======== Source records ========

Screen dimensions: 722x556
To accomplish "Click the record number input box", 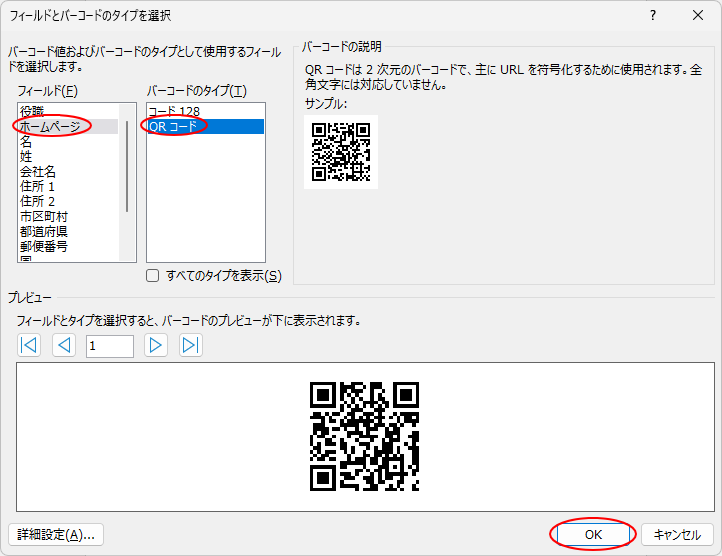I will (x=109, y=346).
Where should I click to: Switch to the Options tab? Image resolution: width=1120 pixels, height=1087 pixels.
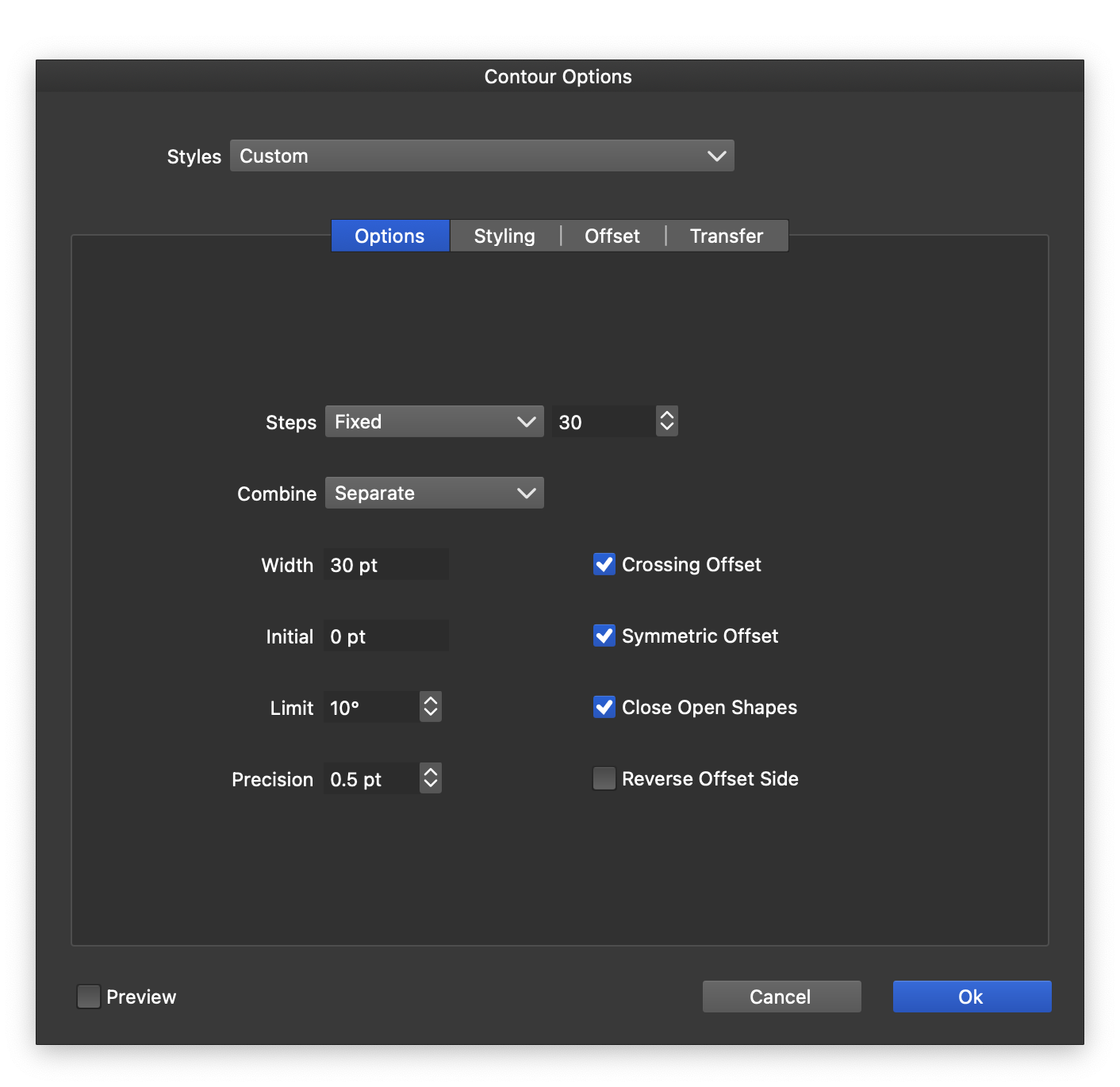tap(389, 236)
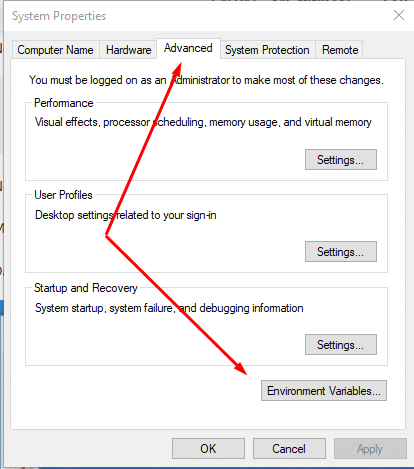Dismiss dialog with Cancel button
Screen dimensions: 414x469
tap(289, 448)
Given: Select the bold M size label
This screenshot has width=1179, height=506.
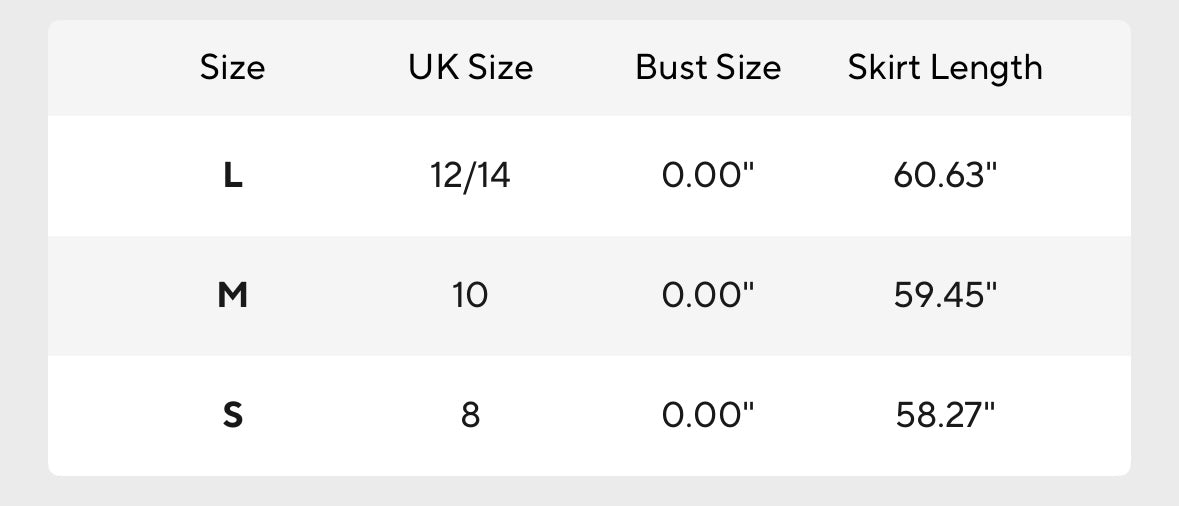Looking at the screenshot, I should pyautogui.click(x=232, y=296).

========

**Work instruction:**
Output exactly the lines from the line containing "Given: Select the bold M size label" through the last line of the records, both included, and leave out every picture.

**Output of the task:**
Given: Select the bold M size label
This screenshot has width=1179, height=506.
Looking at the screenshot, I should pyautogui.click(x=232, y=296).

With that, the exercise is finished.